Blanks correspond to non significant effects at level of significance of 5 %. *p < 0.05; **p < 0.01; ***p < 0.001; ns not significant

Significance of the lack-of-fit error term, R2 value and model significance were used to judge adequacy of model fit. For optimisation, a multiple response method was applied. The following responses were used: loaf specific volume (maximise), crust brightness (L*) (minimise), cell density (maximise); and loaf specific volume (maximise), crust L* (minimise), cell density (minimise).

Flour/Starch characterisation

The pasting properties of flours during the heating-cooling cycle was measured in duplicate with the Rapid Visco Analyser (RVA) (Newport Scientific, Warriewood, Australia) in accordance with AACC method 61.02.01 (AACC 2012).

Dough rheology

The rheological behaviour of doughs was studied using a Thermo Scientific Haake RheoStress 1 controlled strain rheometer (Thermo Fisher Scientific, Schwerte, Germany) and a Phoenix II P1-C25P water bath which controlled analysis temperature (set at 25 °C).

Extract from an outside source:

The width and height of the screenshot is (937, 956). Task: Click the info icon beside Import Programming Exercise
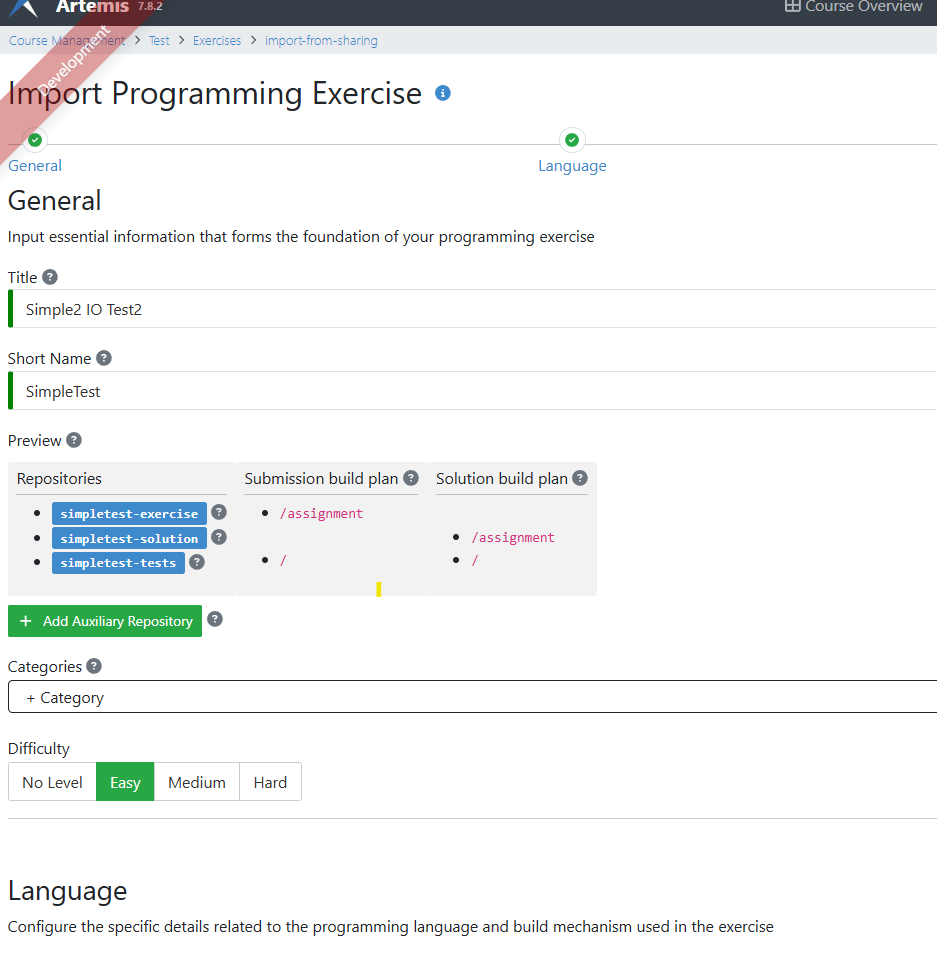click(443, 93)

The rheometer was equipped with parallel-plate geometry (60 mm diameter titanium serrated plate-PP60 Ti) with a 3-mm gap. After adjustment to the 3-mm gap, the excess dough was removed and Vaseline oil (Panreac, Panreac Química SA, Castellar del Vallés, Spain) was applied to cover the exposed sample surface. Dough samples for rheological test were prepared following the method explained in breadmaking section. In oscillatory tests, dough was rested for 300 s before measuring. Samples (without yeast) were analysed in duplicate. First, a strain sweep test was performed at 25 °C with a strain range of 0.1–100 Pa and a constant frequency of 1Hz to identify the linear viscoelastic region. On the basis of the results obtained, a strain value included into the linear viscoelastic region was used in a frequency sweep test at 25 °C with a frequency range of 100–0.1 Hz. Values of the complex modulus (G*[Pa]) were obtained for different frequency values (Hz) (Dobraszczyk and Morgenstern 2003).

In creep-recovery tests, the dough was rested for 600 s to allow relaxation before the measurement. Creep tests were performed by imposing a sudden step shear stress in the linear viscoelastic region for 60 s. In the recovery phase the stress was suddenly removed and the sample was allowed to rest for 180 s to recover the elastic (instantaneous and retarded) part of the deformation. Each test was performed in triplicate.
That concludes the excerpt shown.